3. Pemanfaatan Limbah Plastik Menjadi Kerajinan Tangan
Pemanfaatan limbah plastik merupakan upaya menekan pembuangan
plastik seminimal mungkin dan dalam batas tertentu menghemat sumber daya
dan mengurangi ketergantungan bahan baku impor. Pemanfaatan limbah plastik
dapat dilakukan dengan pemakaian kembali (reuse) maupun daur ulang
(recycle). Pemanfaatan limbah plastik dengan cara daur ulang umumnya
dilakukan oleh industri. Secara umum terdapat empat persyaratan agar suatu
limbah plastik dapat diproses oleh suatu industri, antara lain limbah harus dalam
bentuk tertentu sesuai kebutuhan (biji, pellet, serbuk, pecahan), limbah harus
homogen, tidak terkontaminasi, serta diupayakan tidak teroksidasi. Untuk
mengatasi masalah tersebut, sebelum digunakan limbah plastik diproses melalui
tahapan sederhana, yaitu pemisahan, pemotongan, pencucian, dan penghilangan
zat-zat seperti besi dan sebagainya (Sasse et al.,1995).
32
Seperti diketahui plastik merupakan bahan kebutuhan yang banyak
dipergunakan dalam kehidupan manusia modern. Akan tetapi sisa sampah
plastik menjadi permasalahan tersendiri bagi kehidupan. Solusinya adalah
dengan mengurangi penggunaan bahan yang berasal dari plastik atau mendaur
ulang sampah plastik menjadi barang yang bermanfaat. Sampah plastik bisa
diolah menjadi aneka kerajinan yang memiliki potensi ekonomi yang cukup
baik. Peluang usaha kerajinan sampah plastik ini disamping mendatangkan
keuntungan juga dapat mengurangi polusi akibat sampah plastik.
Langkah awal mengolah sampah plastik menjadi kerajinan adalah
memisahkan sampah kering dan sampah basah. Selanjutnya sampah kering
seperti bungkus minuman ringan seperti kopi, susu dan mi instan dibersihkan.
Setelah itu plastik-plastik yang telah dicuci sampai bersih dan dikeringkan.
Setelah melalui tahap pembersihan, sampah plastik tersebut
kemudian dipotong-potong mengikuti pola barang kerajinan yang akan dibuat.

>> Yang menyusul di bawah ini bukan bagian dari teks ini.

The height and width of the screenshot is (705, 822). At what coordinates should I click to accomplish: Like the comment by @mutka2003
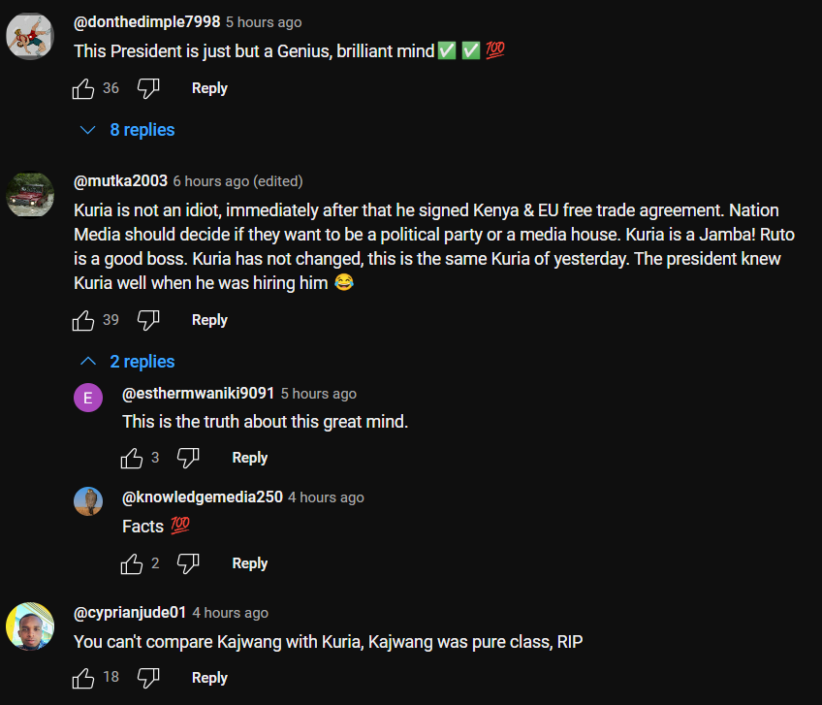pyautogui.click(x=84, y=320)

Pola bisa digambar pada kertas terlebih dahulu kemudian digunting mengikuti
gambar yang telah dibuat. Pola dapat disesuaikan dengan kreasi dan barang yang
diinginkan (www.peniwidihastuti.blogspot.co.id).
Sampah plastik yang berupa bungkus detergent, bungkus makanan atau
kantung plastik dapat disulap menjadi berbagai barang yang berguna, seperti tas,
dompet, payung, dan sandal. Sedangkan untuk botol plastik dapat dikreasikan
menjadi vas bunga, hiasan dinding, kincir angin mainan, hiasan pintu, gelang,
toples, bunga hias, celengan, berbagai mainan dan lain sebagainya. Kerajinan
dari sampah plastik yang sesuai untuk anak-anak adalah kerajinan tangan yang
mudah cara pembuatannya, selain itu memiliki bentuk yang menarik. Elemen
33
tambahan yang bersifat dekoratif dapat di aplikasikan, seperti manik-manik,
pita, karakter buatan dari kain flannel, potongan-potongan kain perca dan kertas,
bunga palsu dan lain-lain. Selain itu diperlukan memilih bahan yang aman untuk
anak-anak, serta adanya pengawasan langsung orang dewasa khususnya orang
tua untuk mendampingi dan membimbing anak-anak saat melaksanakan
aktivitas ini. Selain memberikan contoh kerajinan tangan anak-anak juga
dibebaskan untuk mengkreasikannya sesuai yang mereka suka. Dengan
demikian kegiatan ini dapat mengasah kreativitas anak.